● **Stated problem 1**: In the records further down, reproduce without any change every line from the one containing "The height and width of the screenshot is (768, 1024)." to the one containing "click(184, 67)", counting both of those lines.

● **Text to read**:
····················
June 8, 2017 Headline News No Comments Email Email

The continuing diplomatic dispute in the Middle East is now affecting Qantas, with the Australian airline, which has a commercial alliance with Dubai-based Emirates, banning citizens of tiny Qatar from its flights via Dubai until further notice.

Qantas International chief executive Gareth Evans confirmed yesterday that Qantas would bar Qatari nationals from boarding Qantas flights via Dubai because the United Arab Emirates (UAE) has banned them from passing through its airports, according to a report carried in the Sydney Morning Herald.

Arab countries, including Saudi Arabia, Egypt and the UAE, have severed ties with Qatar over what they say is Qatar’s support for terrorism. See: Airlines view skies warily as Mideast states fall out

Qatar strongly denies the truth of those allegations and says a website was hacked, giving a false impression.

Nevertheless, Saudi Arabia, Bahrain, Egypt, Yemen and the UAE cut off diplomatic ties with the small Gulf nation. Some closed off their airspace. The largest and most populous city in the UAE is Dubai, home of Emirates Airline, commercial partner of Qantas.
····················
Element and text location records:

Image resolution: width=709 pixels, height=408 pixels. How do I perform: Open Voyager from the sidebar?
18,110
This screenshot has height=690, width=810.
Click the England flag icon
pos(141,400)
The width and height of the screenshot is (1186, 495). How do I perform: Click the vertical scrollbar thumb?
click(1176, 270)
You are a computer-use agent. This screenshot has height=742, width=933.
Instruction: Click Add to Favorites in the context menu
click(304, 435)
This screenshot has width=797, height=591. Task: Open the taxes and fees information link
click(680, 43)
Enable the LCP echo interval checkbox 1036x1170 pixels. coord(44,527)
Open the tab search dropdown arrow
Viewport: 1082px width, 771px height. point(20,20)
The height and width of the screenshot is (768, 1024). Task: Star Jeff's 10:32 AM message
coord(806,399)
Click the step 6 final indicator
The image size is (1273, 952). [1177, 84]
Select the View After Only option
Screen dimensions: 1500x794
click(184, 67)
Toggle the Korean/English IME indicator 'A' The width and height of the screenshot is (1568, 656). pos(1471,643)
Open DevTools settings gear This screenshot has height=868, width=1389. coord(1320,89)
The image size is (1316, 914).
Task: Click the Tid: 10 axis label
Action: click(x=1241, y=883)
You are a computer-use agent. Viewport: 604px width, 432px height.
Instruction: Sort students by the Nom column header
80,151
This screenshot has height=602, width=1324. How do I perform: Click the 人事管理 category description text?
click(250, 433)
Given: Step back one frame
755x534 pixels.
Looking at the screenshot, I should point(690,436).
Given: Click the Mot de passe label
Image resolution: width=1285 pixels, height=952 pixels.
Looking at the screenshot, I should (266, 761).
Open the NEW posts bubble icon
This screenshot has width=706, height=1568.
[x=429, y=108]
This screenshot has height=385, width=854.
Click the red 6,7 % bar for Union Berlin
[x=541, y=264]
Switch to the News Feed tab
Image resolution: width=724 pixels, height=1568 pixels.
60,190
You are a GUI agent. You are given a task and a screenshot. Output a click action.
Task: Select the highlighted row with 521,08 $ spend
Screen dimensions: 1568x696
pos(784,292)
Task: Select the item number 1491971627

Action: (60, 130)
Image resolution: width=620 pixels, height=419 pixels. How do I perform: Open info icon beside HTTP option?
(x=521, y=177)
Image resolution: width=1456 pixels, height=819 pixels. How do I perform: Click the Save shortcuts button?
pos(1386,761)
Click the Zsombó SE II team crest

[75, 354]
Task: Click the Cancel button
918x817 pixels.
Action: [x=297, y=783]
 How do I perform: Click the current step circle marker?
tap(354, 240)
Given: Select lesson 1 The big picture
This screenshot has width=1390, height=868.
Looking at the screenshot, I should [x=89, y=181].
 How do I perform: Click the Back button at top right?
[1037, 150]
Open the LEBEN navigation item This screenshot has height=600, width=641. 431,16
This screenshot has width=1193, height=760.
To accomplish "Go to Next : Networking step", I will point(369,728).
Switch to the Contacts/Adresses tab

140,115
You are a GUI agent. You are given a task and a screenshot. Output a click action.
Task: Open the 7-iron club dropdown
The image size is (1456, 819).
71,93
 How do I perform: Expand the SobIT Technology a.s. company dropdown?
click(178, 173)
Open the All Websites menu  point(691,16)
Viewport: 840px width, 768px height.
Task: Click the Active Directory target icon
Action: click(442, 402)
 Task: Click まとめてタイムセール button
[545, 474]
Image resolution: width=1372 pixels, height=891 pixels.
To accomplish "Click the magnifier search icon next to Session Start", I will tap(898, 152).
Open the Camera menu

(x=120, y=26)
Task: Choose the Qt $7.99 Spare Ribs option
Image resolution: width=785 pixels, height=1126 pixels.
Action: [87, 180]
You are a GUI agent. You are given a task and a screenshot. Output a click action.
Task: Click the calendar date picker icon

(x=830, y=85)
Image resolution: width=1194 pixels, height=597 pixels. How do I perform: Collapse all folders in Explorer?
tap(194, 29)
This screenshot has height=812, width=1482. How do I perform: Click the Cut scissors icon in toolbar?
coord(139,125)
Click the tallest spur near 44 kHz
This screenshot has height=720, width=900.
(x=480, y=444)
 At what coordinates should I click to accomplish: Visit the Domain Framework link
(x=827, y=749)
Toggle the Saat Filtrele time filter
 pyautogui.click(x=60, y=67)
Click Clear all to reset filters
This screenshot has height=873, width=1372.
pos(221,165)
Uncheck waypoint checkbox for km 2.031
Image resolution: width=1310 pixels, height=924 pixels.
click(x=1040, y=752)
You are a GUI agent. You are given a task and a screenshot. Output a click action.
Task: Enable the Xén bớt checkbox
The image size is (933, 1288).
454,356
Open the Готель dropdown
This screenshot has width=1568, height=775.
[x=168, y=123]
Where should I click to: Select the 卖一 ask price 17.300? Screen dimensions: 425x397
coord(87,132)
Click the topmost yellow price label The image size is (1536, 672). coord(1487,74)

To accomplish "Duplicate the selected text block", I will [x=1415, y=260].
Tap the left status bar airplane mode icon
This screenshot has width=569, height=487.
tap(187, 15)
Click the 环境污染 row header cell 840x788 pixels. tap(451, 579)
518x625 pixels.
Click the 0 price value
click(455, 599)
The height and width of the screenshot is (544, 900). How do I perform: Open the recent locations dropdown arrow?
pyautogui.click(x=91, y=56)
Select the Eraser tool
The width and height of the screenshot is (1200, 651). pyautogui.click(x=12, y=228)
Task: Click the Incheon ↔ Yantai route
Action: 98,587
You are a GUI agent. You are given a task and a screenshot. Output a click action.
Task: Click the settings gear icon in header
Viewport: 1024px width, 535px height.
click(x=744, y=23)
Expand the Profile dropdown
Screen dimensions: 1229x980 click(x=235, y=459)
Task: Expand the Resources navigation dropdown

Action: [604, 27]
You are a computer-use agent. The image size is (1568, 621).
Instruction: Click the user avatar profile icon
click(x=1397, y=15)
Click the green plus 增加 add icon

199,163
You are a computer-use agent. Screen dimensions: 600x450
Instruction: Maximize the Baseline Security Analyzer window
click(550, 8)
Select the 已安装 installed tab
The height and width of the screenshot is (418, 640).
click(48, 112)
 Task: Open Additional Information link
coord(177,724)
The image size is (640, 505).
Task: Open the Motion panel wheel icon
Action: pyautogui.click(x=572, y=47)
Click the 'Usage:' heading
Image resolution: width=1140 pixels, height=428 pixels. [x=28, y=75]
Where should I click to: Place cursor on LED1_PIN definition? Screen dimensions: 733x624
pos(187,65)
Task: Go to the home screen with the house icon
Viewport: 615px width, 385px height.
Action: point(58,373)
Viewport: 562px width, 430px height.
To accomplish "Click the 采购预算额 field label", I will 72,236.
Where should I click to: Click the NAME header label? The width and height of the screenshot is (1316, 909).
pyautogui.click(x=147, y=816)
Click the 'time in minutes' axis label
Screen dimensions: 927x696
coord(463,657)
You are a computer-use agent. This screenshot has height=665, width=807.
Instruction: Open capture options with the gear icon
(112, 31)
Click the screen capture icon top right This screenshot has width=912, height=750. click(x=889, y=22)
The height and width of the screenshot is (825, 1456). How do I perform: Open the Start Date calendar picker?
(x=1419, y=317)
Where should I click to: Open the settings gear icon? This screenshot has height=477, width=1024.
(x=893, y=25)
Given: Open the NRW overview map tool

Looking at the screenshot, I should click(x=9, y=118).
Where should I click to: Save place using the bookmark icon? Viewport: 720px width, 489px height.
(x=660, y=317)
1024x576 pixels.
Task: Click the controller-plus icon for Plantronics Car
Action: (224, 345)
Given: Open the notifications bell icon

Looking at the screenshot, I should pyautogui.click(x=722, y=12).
····················
● **Stated problem 2**: According to the Qantas news report, which newspaper carried the report of Gareth Evans confirming the ban?

● **Correct result 1**:
The height and width of the screenshot is (768, 1024). Task: Star Jeff's 10:32 AM message
coord(806,399)
Click the step 6 final indicator
The image size is (1273, 952). [1177, 84]
Select the View After Only option
Screen dimensions: 1500x794
click(184, 67)

● **Correct result 2**: The Sydney Morning Herald.